However, wall graphics can all too often go wrong, and sometimes very badly. There are a host of complexities that can create potential problems if not considered beforehand, particularly the different types of paint and their compatibility with wall graphics products. Other factors such as incorrect face films and wrong adhesives can also have a negative effect on the end result.
The most common cause of failure is often the lack of a proper site survey prior to installation. A comprehensive assessment should include peel testing potential products to be used, checking the paint at the location, finding out if there are any air conditioning units or heaters in the vicinity and what the local ambient atmosphere is and, if possible, discovering what lies under the paint and when the coat was applied. The more inspection done at an early stage, the better, as there will be a greater understanding of any further requirements for the job or potential ‘danger zones’ to consider in the planning process.
When checking the wall surface during the site survey, sign installers should ensure it is as smooth as possible. A textured surface can add further complexities as the adhesive will reach the peaks of any texture, but is unlikely to grip the troughs. Any defects to the wall should be corrected at this point.
The assessment can also help identify the type of paint used, which becomes an important consideration in the plan of action moving forward—whether the graphics can be directly applied to the façade, or if the wall surface requires further work.
Washable or wipeable paints have become very popular in the past few years. Unfortunately, they do not make for an easy install when it comes to adhesives. Simply put, if a paint has been designed to chemically repel dirt, ink, and fingerprints, it will certainly do the same to any adhesive. If the wall and paint are not prepared correctly, even the highest strength adhesives will fail.

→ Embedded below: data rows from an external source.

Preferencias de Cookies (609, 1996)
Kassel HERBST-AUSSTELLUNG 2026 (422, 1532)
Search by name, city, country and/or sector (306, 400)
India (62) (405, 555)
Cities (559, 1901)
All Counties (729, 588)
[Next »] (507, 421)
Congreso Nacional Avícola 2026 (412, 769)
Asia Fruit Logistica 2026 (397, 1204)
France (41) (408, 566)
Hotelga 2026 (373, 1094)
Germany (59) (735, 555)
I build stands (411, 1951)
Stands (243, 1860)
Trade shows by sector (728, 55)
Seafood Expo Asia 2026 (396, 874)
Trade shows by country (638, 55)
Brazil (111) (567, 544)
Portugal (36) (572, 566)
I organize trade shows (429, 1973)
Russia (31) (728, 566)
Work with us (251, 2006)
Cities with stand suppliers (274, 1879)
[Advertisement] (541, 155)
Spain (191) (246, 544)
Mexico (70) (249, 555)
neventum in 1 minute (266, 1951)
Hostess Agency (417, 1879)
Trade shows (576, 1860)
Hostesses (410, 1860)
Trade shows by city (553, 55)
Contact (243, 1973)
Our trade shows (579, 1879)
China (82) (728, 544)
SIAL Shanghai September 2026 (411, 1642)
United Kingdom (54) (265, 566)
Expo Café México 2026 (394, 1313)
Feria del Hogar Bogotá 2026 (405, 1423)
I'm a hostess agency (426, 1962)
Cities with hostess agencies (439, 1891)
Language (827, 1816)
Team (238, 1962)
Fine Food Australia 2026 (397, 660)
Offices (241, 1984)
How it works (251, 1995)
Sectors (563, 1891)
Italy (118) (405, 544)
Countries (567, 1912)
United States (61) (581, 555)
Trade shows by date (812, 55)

It is often the case when graphics need to be applied to a surface, the wall may have only been painted a couple of days earlier or, in some instances, a few hours before. However, the coat needs to have been applied at least 72 hours in advance—and ideally much longer—to give any adhesive the chance to work.
If the printer has a say in the choice of the graphics to be installed, a basic emulsion paint is always preferable as it has no washable properties. However, if a washable or wipeable paint has been used, there are ways to overcome any potential clash with the adhesive.
Ideally, these paint types need sanding down to remove the ‘washable’ surface. That said, smoothing generates dust—and lots of it—but this is the preferred work-around for this type of paint. If sanding is not a viable option, a good quality sealer or primer could be applied to lock in the washable properties of the paint. It goes without saying whatever the solution, all finishes need to be clean; a seemingly obvious fact that can often be overlooked.
Before commencing the graphics application, regardless of the paint type, installers must make sure the substrate has had sufficient time to bond properly to the wall surface. They must keep in mind any removable adhesive may still cause damage to the paint if the bond is greater than that of the paint to the wall surface, such as plasterboard.
Arranging a site visit in advance can eliminate additional costs and delays. The end-user may not always grant this request, but most will understand that a day’s disruption beforehand is better than several extra days on-site to correct any faults later.
When it comes to producing the graphics, there are a few things printers must consider. While it seems obvious, it is important to check there is enough ink to run the complete job before proceeding. If the liquid runs out during the printing process, there is a high possibility of colour variation.
It is also important to consider the choice of material—the larger the print, the heavier it becomes, so the adhesive needs to be strong enough to hold everything in place.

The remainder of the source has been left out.